CRYPTPLUG is an independent cryptography plug-in API
developed for Sphinx-enabeling KMail and Mutt.
CRYPTPLUG was designed for the Aegypten project, but it may
be used by 3rd party developers as well to design pluggable
crypto backends for the above mentioned MUAs.
\note All string parameters appearing in this API are to be
interpreted as UTF-8 encoded.
\see pgpplugin.c
\see gpgplugin.c
*/
/*! \defgroup groupGeneral Loading and Unloading the Plugin, General Functionality
The functions in this section are used for loading and
unloading plugins. Note that the actual locating of the plugin
and the loading and unloading of the dynamic library is not
covered here; this is MUA-specific code for which support code
might already exist in the programming environments.
*/
/*! \defgroup groupDisplay Graphical Display Functionality
The functions in this section return stationery that the
MUAs can use in order to display security functionality
graphically. This can be toolbar icons, shortcuts, tooltips,
etc. Not all MUAs will use all this functionality.
*/
/*! \defgroup groupConfig Configuration Support
The functions in this section provide the necessary
functionality to configure the security functionality as well
as to query configuration settings. Since all configuration
settings will not be saved with the plugin, but rather with
the MUA, there are also functions to set configuration
settings programmatically; these will be used on startup of
the plugin when the MUA transfers the configuration values it
has read into the plugin. Usually, the functions to query and
set the configuration values are not needed for anything but
saving to and restoring from configuration files.
*/
/*! \defgroup groupConfigSign Signature Configuration
\ingroup groupConfig
The functions in this section provide the functionality
to configure signature handling and set and query the
signature configuration.
*/
/*! \defgroup groupConfigCrypt Encryption Configuration
\ingroup groupConfig
The functions in this section provide the functionality
to configure encryption handling and set and query the
encryption configuration.
\note Whenever the term <b> encryption</b> is used here,
it is supposed to mean both encryption and decryption,
unless otherwise specified.
*/
/*! \defgroup groupConfigDir Directory Service Configuration
\ingroup groupConfig
This section contains messages for configuring the
directory service.
*/
/*! \defgroup groupCertHand Certificate Handling
The following methods are used to maintain and query certificates.
*/
/*! \defgroup groupSignCryptAct Signing and Encrypting Actions
This section describes methods and structures
used for signing and/or encrypting your mails.
*/
/*! \defgroup groupSignAct Signature Actions
\ingroup groupSignCryptAct
This section describes methods that are used for working
with signatures.
*/
/*! \defgroup groupCryptAct Encryption and Decryption
\ingroup groupSignCryptAct
The following methods are used to encrypt and decrypt
email messages.
*/
/*! \defgroup groupCertAct Certificate Handling Actions
The functions in this section provide local certificate management.
*/
/*! \defgroup groupCRLAct CRL Handling Actions
This section describes functions for managing CRLs.
*/
/*! \defgroup groupAdUsoInterno Important functions to be used by plugin implementors ONLY.

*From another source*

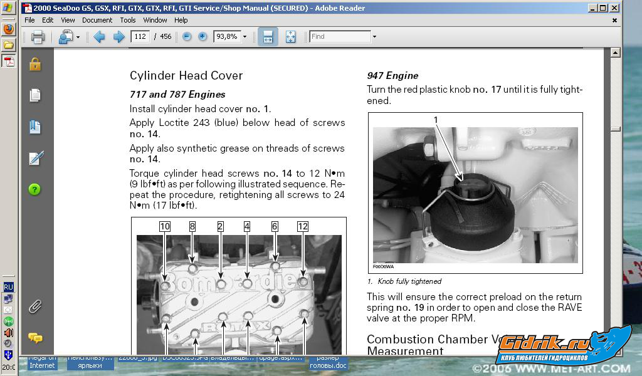
Task: Click the page number field
Action: coord(140,37)
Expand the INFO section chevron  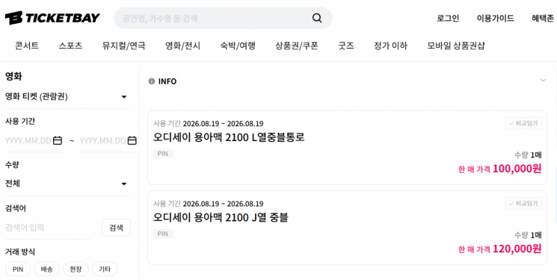pyautogui.click(x=543, y=80)
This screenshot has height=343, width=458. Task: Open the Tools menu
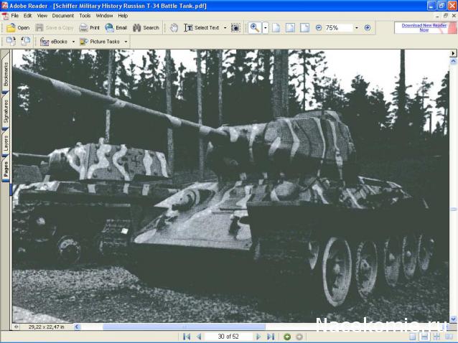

This section describes functions that have to be used by
plugin implementors but should not be used by plugin users
directly.
If you are not planning to write your own cryptography
plugin <b>you should ignore this</b> section!
*/
/*! \defgroup certList Certificate Info listing functions
*/
typedef enum {
Feature_undef = 0,
Feature_SignMessages = 1,
Feature_VerifySignatures = 2,
Feature_EncryptMessages = 3,
Feature_DecryptMessages = 4,
Feature_SendCertificates = 5,
Feature_WarnSignCertificateExpiry = 6,
Feature_WarnSignEmailNotInCertificate = 7,
Feature_PinEntrySettings = 8,
Feature_StoreMessagesWithSigs = 9,
Feature_EncryptionCRLs = 10,
Feature_WarnEncryptCertificateExpiry = 11,
Feature_WarnEncryptEmailNotInCertificate = 12,
Feature_StoreMessagesEncrypted = 13,
Feature_CheckCertificatePath = 14,
Feature_CertificateDirectoryService = 15,
Feature_CRLDirectoryService = 16,
Feature_CertificateInfo = 17
} Feature;
/* dummy values */
typedef enum {
PinRequest_undef = 0,
PinRequest_Always = 1,
PinRequest_WhenAddingCerts = 2,
PinRequest_AlwaysWhenSigning = 3,
PinRequest_OncePerSession = 4,
PinRequest_AfterMinutes = 5
} PinRequests;
typedef enum {
SignatureCompoundMode_undef = 0,
SignatureCompoundMode_Opaque = 1,
SignatureCompoundMode_Detached = 2
} SignatureCompoundMode;
typedef enum {
SendCert_undef = 0,
SendCert_DontSend = 1,
SendCert_SendOwn = 2,
SendCert_SendChainWithoutRoot = 3,
SendCert_SendChainWithRoot = 4
} SendCertificates;
typedef enum {
SignAlg_undef = 0,
SignAlg_SHA1 = 1
} SignatureAlgorithm;
typedef enum {
EncryptAlg_undef = 0,
EncryptAlg_RSA = 1,
EncryptAlg_SHA1 = 2,
EncryptAlg_TripleDES = 3
} EncryptionAlgorithm;
typedef enum {
SignEmail_undef = 0,
SignEmail_SignAll = 1,
SignEmail_Ask = 2,
SignEmail_DontSign = 3
} SignEmail;
typedef enum {
EncryptEmail_undef = 0,
EncryptEmail_EncryptAll = 1,
EncryptEmail_Ask = 2,
EncryptEmail_DontEncrypt = 3
} EncryptEmail;
typedef enum {
CertSrc_undef = 0,
CertSrc_Server = 1,
CertSrc_Local = 2,
CertSrc_ServerLocal = CertSrc_Server | CertSrc_Local
} CertificateSource;
/*! \ingroup groupSignAct
\brief Flags used to compose the SigStatusFlags value.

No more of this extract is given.